Once again, we have to report on a serious data scandal. This time, the parcel service “DPD” is affected. Here, customer data was apparently quite openly accessible via a sensitive security vulnerability.

Serious data leak

The security gap became known through “Bleeping Computer”. The U.S. news site for IT security made it clear that customer data was openly accessible. The cause was a data leak in the programming interface of the shipment tracking system. In this interface, customers can enter their own zip code to find out where their parcel is. The whole thing was discovered by security experts from Pen Test Partners. According to the IT security experts, it was no problem for hackers to view the data of all customers who use shipment tracking. The principle of parcel tracking is used in exactly the opposite way. With the help of the simple parcel number, cyber criminals could have easily viewed the addresses and data of the customers.
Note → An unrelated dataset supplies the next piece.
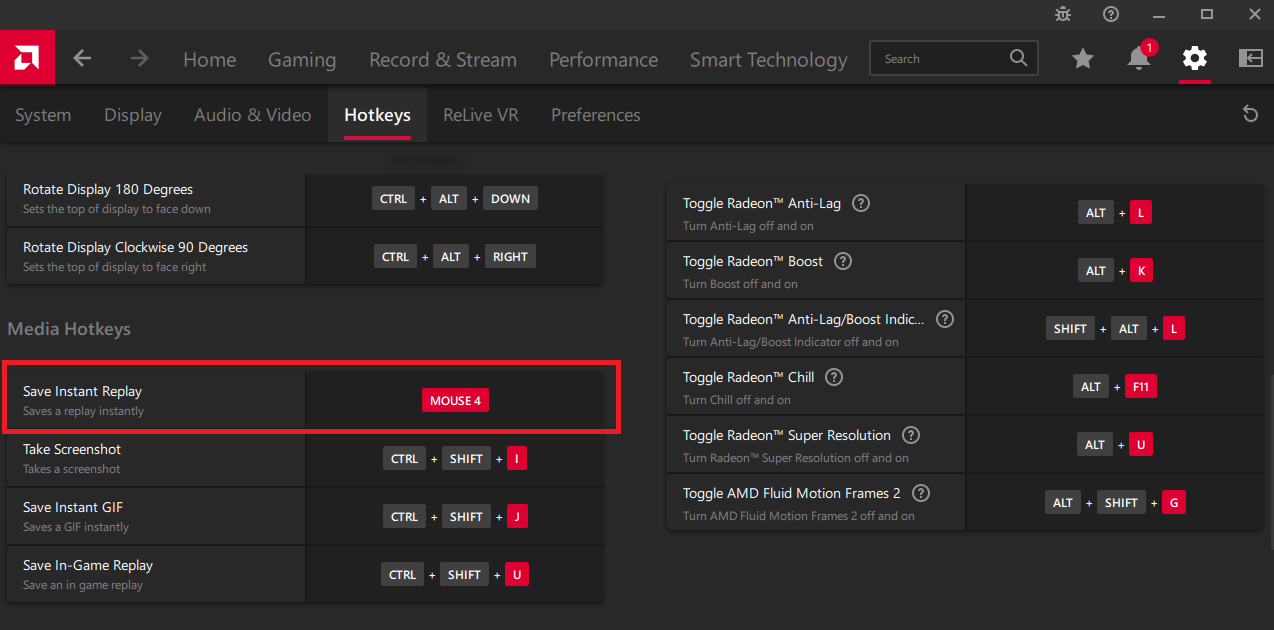Reset hotkeys with the undo arrow icon

click(1249, 114)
Screenshot with sensitive data

If a hacker had exploited the security vulnerability, he would have been able to obtain a screenshot containing extremely sensitive data. Among other things, the customer’s address could have been viewed on the screenshot. On top of that, third parties could have easily used the zip code and parcel code to see when the parcel would reach its destination. However, the fact that criminals could have viewed the JSON data is particularly serious. This includes the most sensitive personal data such as e-mail address, telephone number and full names.

DPD has known since September 2021

For DPD itself, the information about the security vulnerability is not new. As befits IT security experts, “Pen Test Partners” already informed the parcel supplier about the grievances in September last year. A corresponding closing of the security gap is said to have taken place just one month later. So far, however, it is uncertain whether and to what extent hackers have exploited the data leak.